● RECORDS FOR THE EXERCISE
- - - -

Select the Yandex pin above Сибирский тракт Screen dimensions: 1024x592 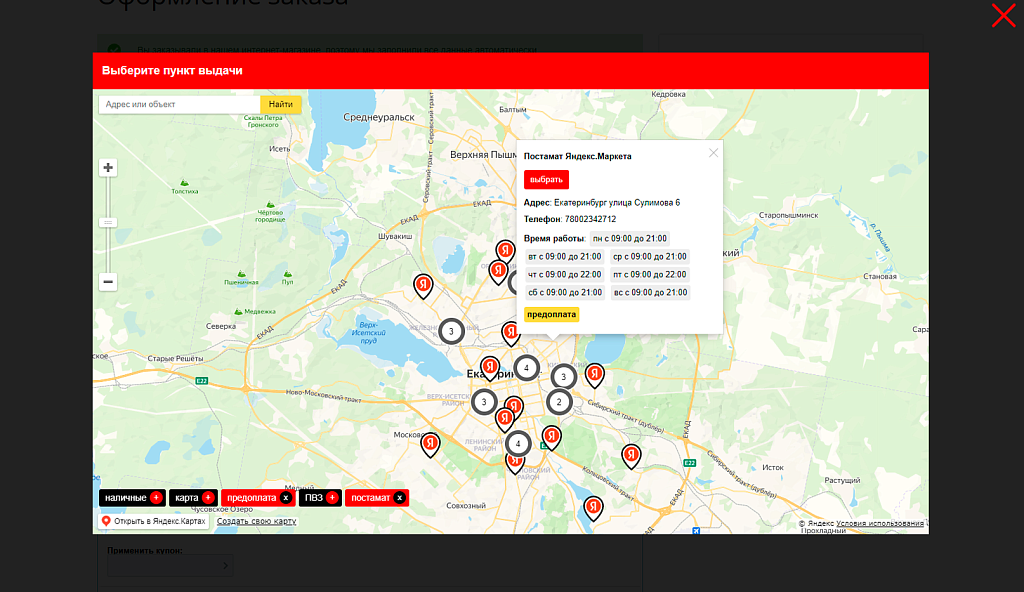pyautogui.click(x=594, y=375)
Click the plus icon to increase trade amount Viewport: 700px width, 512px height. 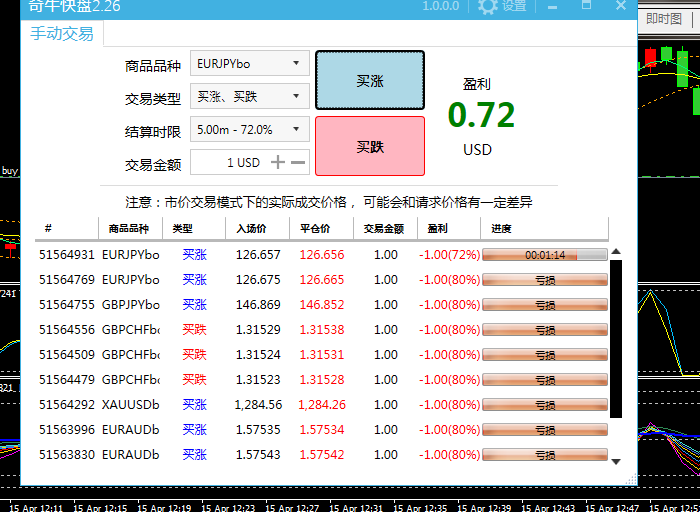pyautogui.click(x=278, y=162)
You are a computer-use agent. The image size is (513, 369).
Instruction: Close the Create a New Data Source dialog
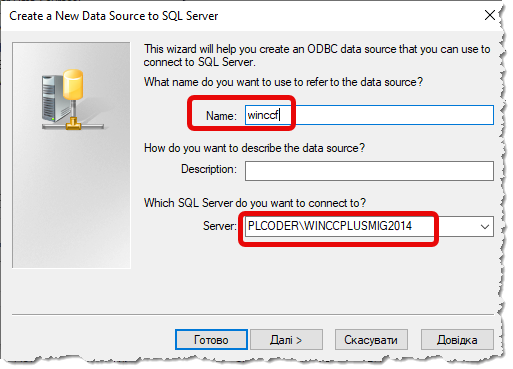489,15
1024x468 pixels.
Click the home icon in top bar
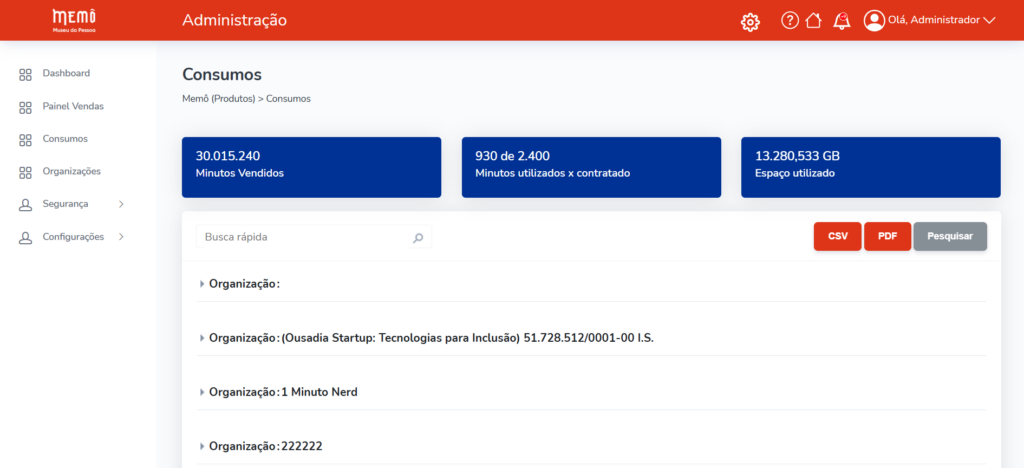coord(813,20)
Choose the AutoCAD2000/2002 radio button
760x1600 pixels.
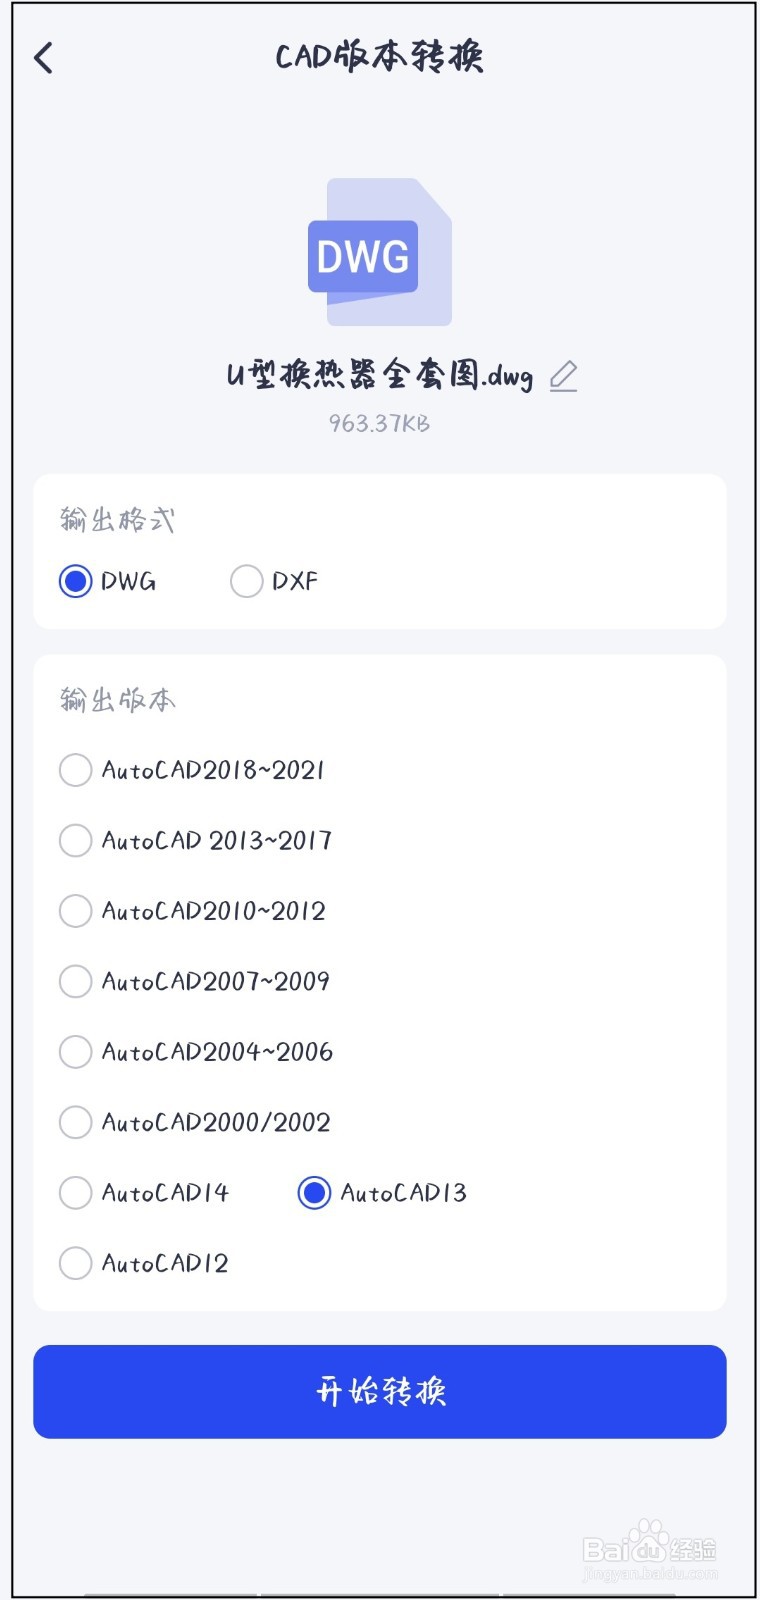pyautogui.click(x=76, y=1122)
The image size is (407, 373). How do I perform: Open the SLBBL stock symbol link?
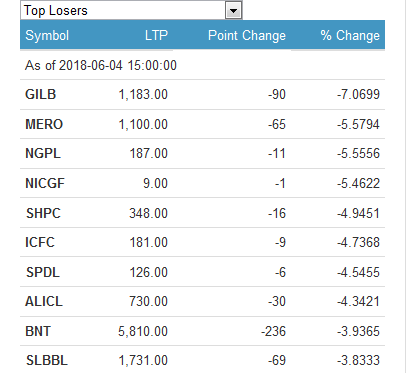(x=47, y=360)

- - - -

● EXERCISE PROMPT
Both the line containing "You are a computer-use" and the last line of the listing above belong in the copy, along with every line between them; retype them exactly and omit the pictures.

● ANSWER FOR THE TASK
You are a computer-use agent. The image size is (513, 369).
Instruction: Close the Create a New Data Source dialog
489,15
1024x468 pixels.
Click the home icon in top bar
coord(813,20)
Choose the AutoCAD2000/2002 radio button
760x1600 pixels.
pyautogui.click(x=76, y=1122)
The image size is (407, 373). How do I perform: Open the SLBBL stock symbol link?
(x=47, y=360)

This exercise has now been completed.